[Data extract Boundary: Start]

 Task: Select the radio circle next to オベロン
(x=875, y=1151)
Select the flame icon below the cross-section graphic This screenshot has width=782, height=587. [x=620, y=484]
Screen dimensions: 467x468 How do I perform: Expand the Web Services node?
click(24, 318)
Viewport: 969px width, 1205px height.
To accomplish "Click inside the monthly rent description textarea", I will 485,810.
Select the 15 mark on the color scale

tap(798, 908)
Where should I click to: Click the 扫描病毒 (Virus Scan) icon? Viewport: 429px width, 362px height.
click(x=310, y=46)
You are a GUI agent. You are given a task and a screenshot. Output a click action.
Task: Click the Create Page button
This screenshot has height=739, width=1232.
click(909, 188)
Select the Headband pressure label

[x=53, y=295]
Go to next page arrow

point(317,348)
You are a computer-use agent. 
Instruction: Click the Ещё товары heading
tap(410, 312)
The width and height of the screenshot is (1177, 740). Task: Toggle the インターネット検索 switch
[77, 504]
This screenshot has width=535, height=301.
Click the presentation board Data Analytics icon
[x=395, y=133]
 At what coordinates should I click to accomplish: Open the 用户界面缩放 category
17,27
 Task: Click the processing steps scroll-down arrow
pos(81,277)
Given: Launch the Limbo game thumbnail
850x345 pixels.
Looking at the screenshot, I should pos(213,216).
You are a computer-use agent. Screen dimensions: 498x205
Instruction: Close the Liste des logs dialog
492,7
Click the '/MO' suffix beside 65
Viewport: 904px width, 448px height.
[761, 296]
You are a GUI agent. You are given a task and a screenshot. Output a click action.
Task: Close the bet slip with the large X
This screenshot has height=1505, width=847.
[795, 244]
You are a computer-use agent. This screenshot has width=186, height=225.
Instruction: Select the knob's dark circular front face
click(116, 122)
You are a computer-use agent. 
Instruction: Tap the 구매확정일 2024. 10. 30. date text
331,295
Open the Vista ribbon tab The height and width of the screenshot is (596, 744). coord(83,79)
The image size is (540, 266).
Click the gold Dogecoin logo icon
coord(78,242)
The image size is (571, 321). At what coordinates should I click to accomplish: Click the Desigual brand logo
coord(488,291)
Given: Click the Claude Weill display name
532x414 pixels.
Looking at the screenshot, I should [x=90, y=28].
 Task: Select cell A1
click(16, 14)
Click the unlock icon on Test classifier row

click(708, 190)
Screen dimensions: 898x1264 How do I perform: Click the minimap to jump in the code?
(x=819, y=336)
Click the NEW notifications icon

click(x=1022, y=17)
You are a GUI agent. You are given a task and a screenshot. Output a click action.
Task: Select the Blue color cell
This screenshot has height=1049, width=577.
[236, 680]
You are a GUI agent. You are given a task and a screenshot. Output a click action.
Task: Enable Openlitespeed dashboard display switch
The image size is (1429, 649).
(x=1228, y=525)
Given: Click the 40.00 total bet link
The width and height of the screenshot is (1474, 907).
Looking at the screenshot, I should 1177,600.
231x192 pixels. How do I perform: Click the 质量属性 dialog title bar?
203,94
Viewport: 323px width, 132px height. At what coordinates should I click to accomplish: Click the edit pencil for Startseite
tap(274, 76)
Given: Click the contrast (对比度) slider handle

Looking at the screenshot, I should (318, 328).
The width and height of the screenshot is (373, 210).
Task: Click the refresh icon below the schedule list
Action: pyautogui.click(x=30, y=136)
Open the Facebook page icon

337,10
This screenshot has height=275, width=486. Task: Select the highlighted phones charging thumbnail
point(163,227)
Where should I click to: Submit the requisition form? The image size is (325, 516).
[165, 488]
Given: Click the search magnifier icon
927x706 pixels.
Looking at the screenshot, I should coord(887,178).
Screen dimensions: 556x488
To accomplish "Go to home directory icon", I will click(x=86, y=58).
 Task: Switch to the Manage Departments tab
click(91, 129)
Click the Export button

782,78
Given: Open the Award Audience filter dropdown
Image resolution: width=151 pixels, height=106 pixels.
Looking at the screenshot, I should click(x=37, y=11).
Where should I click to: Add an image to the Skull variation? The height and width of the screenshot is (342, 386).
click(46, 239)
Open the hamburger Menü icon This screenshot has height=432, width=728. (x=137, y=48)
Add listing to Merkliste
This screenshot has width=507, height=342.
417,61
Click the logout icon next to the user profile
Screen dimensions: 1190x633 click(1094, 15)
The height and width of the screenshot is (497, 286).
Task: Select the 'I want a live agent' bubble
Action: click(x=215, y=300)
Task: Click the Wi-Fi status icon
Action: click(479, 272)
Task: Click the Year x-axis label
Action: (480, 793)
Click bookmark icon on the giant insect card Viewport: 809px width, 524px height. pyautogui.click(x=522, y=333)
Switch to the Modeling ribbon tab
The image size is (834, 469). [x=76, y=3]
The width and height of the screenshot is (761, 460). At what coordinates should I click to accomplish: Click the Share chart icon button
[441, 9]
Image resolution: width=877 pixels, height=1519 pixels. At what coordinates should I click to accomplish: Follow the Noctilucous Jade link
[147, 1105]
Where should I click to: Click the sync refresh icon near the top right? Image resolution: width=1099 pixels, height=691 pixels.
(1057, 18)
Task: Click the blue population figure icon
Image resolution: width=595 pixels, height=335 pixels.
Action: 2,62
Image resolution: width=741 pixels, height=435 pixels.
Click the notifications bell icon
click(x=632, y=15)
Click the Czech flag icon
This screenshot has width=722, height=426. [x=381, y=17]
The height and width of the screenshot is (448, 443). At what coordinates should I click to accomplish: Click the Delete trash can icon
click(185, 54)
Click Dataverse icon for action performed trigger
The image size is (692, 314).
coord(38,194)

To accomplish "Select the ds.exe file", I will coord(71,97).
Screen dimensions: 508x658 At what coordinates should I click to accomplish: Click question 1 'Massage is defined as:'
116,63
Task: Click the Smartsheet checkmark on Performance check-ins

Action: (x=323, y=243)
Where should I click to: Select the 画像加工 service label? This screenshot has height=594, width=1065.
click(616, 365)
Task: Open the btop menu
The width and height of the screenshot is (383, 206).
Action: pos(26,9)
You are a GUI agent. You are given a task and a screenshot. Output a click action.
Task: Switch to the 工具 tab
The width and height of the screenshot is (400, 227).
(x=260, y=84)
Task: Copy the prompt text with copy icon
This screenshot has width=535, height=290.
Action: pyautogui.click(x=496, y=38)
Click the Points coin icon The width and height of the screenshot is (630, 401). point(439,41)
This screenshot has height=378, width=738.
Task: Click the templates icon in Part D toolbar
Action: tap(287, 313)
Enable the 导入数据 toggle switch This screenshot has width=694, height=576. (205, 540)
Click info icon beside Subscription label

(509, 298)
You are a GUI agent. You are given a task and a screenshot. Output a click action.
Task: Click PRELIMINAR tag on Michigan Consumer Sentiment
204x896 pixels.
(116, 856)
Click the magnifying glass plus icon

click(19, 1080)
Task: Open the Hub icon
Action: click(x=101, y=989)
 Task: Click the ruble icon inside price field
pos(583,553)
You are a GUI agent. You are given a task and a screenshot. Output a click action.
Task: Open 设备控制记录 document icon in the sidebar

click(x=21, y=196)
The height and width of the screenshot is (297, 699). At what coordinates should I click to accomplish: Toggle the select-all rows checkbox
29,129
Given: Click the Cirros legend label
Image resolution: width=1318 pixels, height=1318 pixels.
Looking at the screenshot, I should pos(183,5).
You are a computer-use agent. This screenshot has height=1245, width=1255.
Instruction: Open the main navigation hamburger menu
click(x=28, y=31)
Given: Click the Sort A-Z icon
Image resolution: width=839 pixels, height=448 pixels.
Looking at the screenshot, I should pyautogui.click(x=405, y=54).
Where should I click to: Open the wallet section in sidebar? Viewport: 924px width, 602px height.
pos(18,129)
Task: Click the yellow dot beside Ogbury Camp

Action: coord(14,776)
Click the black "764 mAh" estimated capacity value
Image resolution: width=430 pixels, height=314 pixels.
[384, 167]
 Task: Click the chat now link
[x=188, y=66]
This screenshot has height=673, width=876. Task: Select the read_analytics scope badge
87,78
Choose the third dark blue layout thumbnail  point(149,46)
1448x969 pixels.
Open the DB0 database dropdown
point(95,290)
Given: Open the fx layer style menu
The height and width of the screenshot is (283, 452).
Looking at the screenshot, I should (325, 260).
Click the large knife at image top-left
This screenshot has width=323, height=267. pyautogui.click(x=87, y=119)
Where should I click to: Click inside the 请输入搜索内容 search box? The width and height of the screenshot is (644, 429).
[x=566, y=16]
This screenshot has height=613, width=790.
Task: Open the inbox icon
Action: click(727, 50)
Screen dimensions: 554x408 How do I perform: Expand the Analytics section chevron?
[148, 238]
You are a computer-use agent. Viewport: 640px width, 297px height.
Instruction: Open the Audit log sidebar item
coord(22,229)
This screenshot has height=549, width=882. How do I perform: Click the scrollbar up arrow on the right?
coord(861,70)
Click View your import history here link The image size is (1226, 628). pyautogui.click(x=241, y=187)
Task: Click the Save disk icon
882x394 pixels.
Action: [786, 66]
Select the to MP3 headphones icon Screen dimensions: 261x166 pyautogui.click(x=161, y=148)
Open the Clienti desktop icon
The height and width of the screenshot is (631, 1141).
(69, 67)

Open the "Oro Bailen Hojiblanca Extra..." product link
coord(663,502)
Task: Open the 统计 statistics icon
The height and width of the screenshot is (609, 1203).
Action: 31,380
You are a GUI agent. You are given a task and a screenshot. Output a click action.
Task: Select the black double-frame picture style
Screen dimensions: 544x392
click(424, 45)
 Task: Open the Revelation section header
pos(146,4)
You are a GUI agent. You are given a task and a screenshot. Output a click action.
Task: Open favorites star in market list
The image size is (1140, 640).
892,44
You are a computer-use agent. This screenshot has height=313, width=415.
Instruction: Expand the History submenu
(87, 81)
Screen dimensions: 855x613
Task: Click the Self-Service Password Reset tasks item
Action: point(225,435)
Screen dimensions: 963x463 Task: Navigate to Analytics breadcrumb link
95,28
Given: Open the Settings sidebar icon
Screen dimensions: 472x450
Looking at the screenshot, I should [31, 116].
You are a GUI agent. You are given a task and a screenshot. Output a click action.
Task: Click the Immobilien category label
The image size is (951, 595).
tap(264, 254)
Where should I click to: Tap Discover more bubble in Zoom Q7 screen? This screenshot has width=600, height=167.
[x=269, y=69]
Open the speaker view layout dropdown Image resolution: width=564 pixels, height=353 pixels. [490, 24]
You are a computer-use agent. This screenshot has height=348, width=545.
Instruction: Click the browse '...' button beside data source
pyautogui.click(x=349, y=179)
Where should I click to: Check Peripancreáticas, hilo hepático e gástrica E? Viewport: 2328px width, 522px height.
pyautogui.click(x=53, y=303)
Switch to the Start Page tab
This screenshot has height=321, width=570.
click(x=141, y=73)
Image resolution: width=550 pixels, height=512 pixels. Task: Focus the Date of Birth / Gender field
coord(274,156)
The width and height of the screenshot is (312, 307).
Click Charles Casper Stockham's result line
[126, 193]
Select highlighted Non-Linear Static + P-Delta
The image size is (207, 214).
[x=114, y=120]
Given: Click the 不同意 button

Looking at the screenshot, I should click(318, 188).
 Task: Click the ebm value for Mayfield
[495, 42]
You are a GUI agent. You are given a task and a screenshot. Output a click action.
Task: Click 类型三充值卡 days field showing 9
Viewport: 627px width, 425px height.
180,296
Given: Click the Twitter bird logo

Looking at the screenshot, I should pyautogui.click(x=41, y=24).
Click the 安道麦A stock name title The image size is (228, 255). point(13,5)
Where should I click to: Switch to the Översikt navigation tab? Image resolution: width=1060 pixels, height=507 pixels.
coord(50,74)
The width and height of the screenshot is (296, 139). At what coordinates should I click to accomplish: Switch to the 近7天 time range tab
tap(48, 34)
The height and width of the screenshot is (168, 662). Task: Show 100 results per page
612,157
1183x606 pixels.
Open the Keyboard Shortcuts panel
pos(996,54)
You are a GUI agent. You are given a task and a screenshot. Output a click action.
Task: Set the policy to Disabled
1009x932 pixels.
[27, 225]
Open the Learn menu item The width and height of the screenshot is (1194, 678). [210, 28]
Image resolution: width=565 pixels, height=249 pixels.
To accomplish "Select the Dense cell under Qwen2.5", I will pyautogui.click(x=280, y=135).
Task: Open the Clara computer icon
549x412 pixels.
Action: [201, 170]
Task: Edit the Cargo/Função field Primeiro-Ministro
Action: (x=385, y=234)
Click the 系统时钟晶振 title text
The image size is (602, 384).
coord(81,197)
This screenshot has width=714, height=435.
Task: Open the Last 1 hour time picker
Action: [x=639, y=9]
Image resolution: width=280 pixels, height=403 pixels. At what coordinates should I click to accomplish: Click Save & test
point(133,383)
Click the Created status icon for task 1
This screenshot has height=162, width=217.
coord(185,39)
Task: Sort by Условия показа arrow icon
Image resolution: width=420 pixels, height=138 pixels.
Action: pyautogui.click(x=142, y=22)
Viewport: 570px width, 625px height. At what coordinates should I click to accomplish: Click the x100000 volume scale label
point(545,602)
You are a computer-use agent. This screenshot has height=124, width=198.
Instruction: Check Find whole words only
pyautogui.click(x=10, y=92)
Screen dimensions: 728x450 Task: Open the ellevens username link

[Data extract Boundary: End]

§ About this task:
The required output is the stretch of entries above from the line containing "Click the 安道麦A" through the line containing "Task: Sort by Условия показа arrow icon", reproduced exactly.

§ Problem solution:
Click the 安道麦A stock name title The image size is (228, 255). point(13,5)
Where should I click to: Switch to the Översikt navigation tab? Image resolution: width=1060 pixels, height=507 pixels.
coord(50,74)
The width and height of the screenshot is (296, 139). At what coordinates should I click to accomplish: Switch to the 近7天 time range tab
tap(48, 34)
The height and width of the screenshot is (168, 662). Task: Show 100 results per page
612,157
1183x606 pixels.
Open the Keyboard Shortcuts panel
pos(996,54)
You are a GUI agent. You are given a task and a screenshot. Output a click action.
Task: Set the policy to Disabled
1009x932 pixels.
[27, 225]
Open the Learn menu item The width and height of the screenshot is (1194, 678). [210, 28]
Image resolution: width=565 pixels, height=249 pixels.
To accomplish "Select the Dense cell under Qwen2.5", I will pyautogui.click(x=280, y=135).
Task: Open the Clara computer icon
549x412 pixels.
Action: [201, 170]
Task: Edit the Cargo/Função field Primeiro-Ministro
Action: (x=385, y=234)
Click the 系统时钟晶振 title text
The image size is (602, 384).
coord(81,197)
This screenshot has width=714, height=435.
Task: Open the Last 1 hour time picker
Action: [x=639, y=9]
Image resolution: width=280 pixels, height=403 pixels. At what coordinates should I click to accomplish: Click Save & test
point(133,383)
Click the Created status icon for task 1
This screenshot has height=162, width=217.
coord(185,39)
Task: Sort by Условия показа arrow icon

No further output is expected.